Practicing positivity is different. Some people think that happiness is simply a response to one’s current situation. Here’s what I found: if you chase after happiness, you probably will never find it. It’s elusive. And it’s not an end in itself, but it’s a byproduct. I have often found I am happiest when I am helping other people reach their goals. Or when I’m working hard just to help somebody. I’m happy when I can make a difference, especially in somebody else’s life. That is to say that when I’m doing something good, something helpful, something meaningful, that I feel happy. By the way, I think God made us that way for a reason. We’re made to be in a relationship with one another. We’re made to help one another.

Practicing positivity, or choosing happiness, has very little to do with one’s circumstances. My friend Dale used to tell me, “Positive thinking isn’t the be-all-end-all, but it certainly beats the alternative.”

For me, practicing positivity and choosing happiness is something I do every day. I get up in the morning and get on my bicycle and head out on the open road. And while I’m cycling, I pray. And when I pray, I usually start with thanking God for who He is, for what He’s done, for what He’s doing, and for what He will do. Then I often list things that I am thankful for, all gifts from God. Whether we’re talking about creation or my family, or we’re talking about the congregation I serve…it’s just any number of things.

When I do that, it sets the tone for my day. I start with an attitude of gratitude. I start with thankfulness, and it points me in a positive direction emotionally and spiritually for the day.

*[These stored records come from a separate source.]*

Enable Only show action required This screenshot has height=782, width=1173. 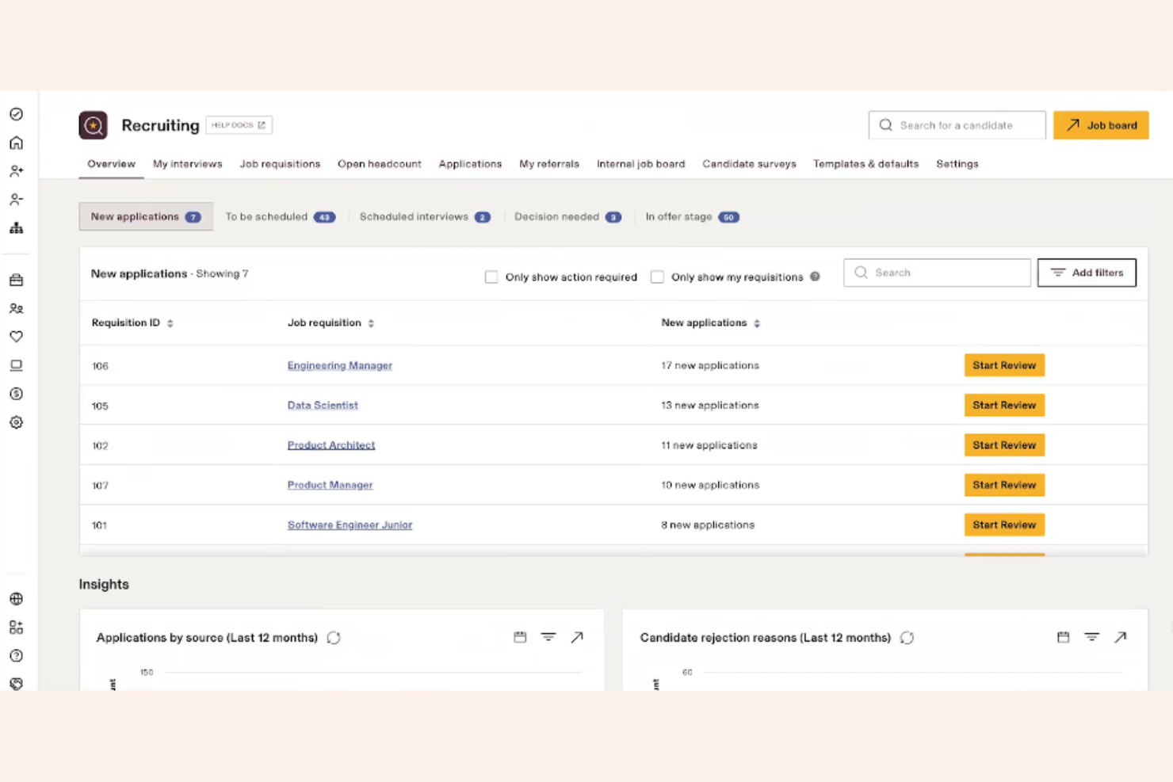pos(491,277)
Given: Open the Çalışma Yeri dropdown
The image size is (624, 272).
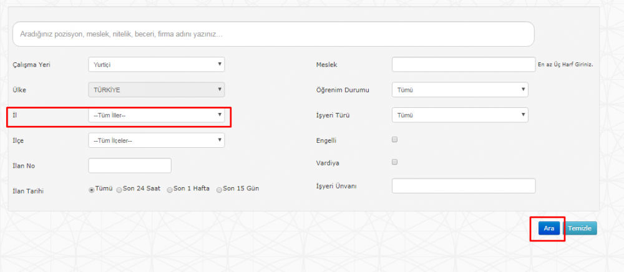Looking at the screenshot, I should (157, 64).
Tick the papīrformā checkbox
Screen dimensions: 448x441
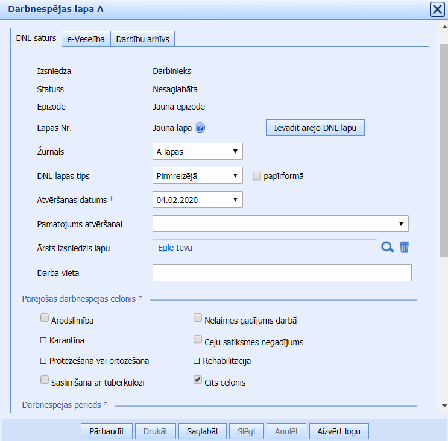coord(256,176)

We get to choose our attitude for the day. So often, people let the day’s circumstances determine their attitude, but the truth is we get to choose it. Imagine that somebody you don’t know cuts you off in traffic on the way to work in the morning. You might get frustrated; you might get angry. If you let it, that might set your tone for the whole day. But why should you let somebody you don’t even know, somebody who may not even realize that they cut you off decide your attitude for the day? They’re just off on their merry way, having a good day. Why should you let that make you grumpy and irritable for the rest of the day? There are all kinds of blessings waiting for you at work or school. Why not focus on that?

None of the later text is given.